I still think there is much that is correct about this--though, again without the nationalistic moralizing. My dissertation is largely centered around how IPR makes much of this possible. By making the IP the only thing that links US brands to US corporations, it is all the more likely that more production will be shipped overseas. In this way, the only thing keeping Lynn's nightmare from coming true would be the use of IP. But what Lynn neglects to note is that this relationship would supposedly be limited by the fact that the consumers for those products would be predominantly located in the US--thus the Taiwanese producer would find little joy in owning a plant to produce cars that were mostly purchased by US consumers unless it could also guarantee the legal sale of its products to those US consumers. The key relationship, therefore, was between the capitalist and the state protection of IP and trade.

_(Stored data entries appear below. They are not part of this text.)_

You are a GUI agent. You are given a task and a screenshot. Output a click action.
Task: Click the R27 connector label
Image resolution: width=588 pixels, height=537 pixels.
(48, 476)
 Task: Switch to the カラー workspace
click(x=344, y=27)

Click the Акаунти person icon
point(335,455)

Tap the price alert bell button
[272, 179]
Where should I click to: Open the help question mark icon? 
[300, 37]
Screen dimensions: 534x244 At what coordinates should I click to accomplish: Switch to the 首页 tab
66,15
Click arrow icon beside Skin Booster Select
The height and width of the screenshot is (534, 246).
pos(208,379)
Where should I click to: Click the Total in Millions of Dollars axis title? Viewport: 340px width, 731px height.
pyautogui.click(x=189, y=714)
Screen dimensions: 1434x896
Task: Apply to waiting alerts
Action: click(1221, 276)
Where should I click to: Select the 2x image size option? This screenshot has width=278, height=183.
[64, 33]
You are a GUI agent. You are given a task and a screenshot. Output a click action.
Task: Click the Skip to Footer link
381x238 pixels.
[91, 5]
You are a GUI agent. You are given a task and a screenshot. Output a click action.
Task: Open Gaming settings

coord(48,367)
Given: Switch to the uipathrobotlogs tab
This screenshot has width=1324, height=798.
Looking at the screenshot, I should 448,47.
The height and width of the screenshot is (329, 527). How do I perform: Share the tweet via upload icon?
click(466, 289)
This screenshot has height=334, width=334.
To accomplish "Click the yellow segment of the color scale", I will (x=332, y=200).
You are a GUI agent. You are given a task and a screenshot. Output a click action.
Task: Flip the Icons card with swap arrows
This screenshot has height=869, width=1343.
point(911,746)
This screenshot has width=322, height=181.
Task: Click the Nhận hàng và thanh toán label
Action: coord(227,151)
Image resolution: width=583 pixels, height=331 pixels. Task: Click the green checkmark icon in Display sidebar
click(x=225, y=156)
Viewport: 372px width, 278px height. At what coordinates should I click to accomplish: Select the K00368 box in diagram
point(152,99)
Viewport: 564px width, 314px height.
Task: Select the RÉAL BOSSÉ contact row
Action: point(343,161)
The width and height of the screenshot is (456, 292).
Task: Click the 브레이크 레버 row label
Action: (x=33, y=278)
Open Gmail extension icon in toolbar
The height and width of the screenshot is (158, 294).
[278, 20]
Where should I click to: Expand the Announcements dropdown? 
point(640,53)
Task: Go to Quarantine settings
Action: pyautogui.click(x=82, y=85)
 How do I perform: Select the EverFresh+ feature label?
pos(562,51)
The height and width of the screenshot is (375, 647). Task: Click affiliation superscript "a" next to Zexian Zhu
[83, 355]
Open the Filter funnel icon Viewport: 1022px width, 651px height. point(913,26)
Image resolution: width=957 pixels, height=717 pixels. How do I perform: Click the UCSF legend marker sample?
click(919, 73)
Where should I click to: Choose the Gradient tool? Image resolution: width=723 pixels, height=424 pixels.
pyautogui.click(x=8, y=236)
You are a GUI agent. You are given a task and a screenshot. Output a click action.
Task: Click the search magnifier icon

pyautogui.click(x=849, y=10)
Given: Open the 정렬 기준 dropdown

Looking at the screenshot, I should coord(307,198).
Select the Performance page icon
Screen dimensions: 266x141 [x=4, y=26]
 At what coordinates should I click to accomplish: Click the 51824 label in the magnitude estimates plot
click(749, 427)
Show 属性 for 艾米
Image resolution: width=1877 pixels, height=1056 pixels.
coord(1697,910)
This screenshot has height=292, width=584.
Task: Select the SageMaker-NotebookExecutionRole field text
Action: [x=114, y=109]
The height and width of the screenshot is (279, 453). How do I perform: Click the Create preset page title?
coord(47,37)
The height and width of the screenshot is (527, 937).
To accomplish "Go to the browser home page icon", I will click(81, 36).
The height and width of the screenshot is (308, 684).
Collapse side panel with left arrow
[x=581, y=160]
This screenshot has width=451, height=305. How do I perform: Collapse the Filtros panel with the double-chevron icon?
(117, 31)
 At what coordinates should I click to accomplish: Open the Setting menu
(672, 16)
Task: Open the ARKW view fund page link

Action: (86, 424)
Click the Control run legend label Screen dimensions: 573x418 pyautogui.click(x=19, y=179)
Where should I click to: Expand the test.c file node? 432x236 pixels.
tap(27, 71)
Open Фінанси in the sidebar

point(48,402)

I imagined that the situation would ultimately result in the closure of US plants, but lately Asian corps are setting up shop in US to buld cars they will ultimately sell to the US. In this, the capital relationship proves to be equally mobile in the opposite direction. THe fixed equipment of the US might be put right back to work--provided there is transnational control over US labor standards--using Chinese capital and to the benefit of the continued stockholders in these companies, many of which would be US citizens as well. In short, far from the divisive relationship predicted by Lynn, China would not hold the US hostage by withholding labor; instead, China and its Communist government would coopt US labor (much like US car corporations did in the 1940s) and much of US society. It would never need to build up its military or engage in a top down revolution: it would simply own more and more of the world's capital and therefore eventually be able to dictate the labor standards. I have no illusions about how many legs are good or bad (in this case, it's hard to tell if there are any pigs involved) but it is an interesting scenario which would provide the Chinese government--which could probably nationalize any of these companies and their capital and labor supplies at any time--with an amazing lever over the future development of US industry. They would never need to fire a shot. IP, therefore, would prove to be an unlikely pivot to having the Chinese state gain control of US society. On the other hand, this replays the xenophobic debates in the 90s about the Japanese owning the US, so I wouldn't want to push it too far.

I will have to review my Arrighi, but there is surely something in the pattern of capitalist development here--he touches on the Japanese connection in Long Twentieth Century, but I have yet to read his new book on China. (something here about venitians, Dutch or Spain not having their own army.) On the other hand, as I understand it, the Russian mafia is supposedly integral to the trade in conuterfeit goods (discussion I'm hoping to follow on in looking at the book McMafia). These organizations might be willing to pony up some money if it meant buying a legitimate US shop for really cheap. But I don't know how strong that brick of the BRIC is in this great wall.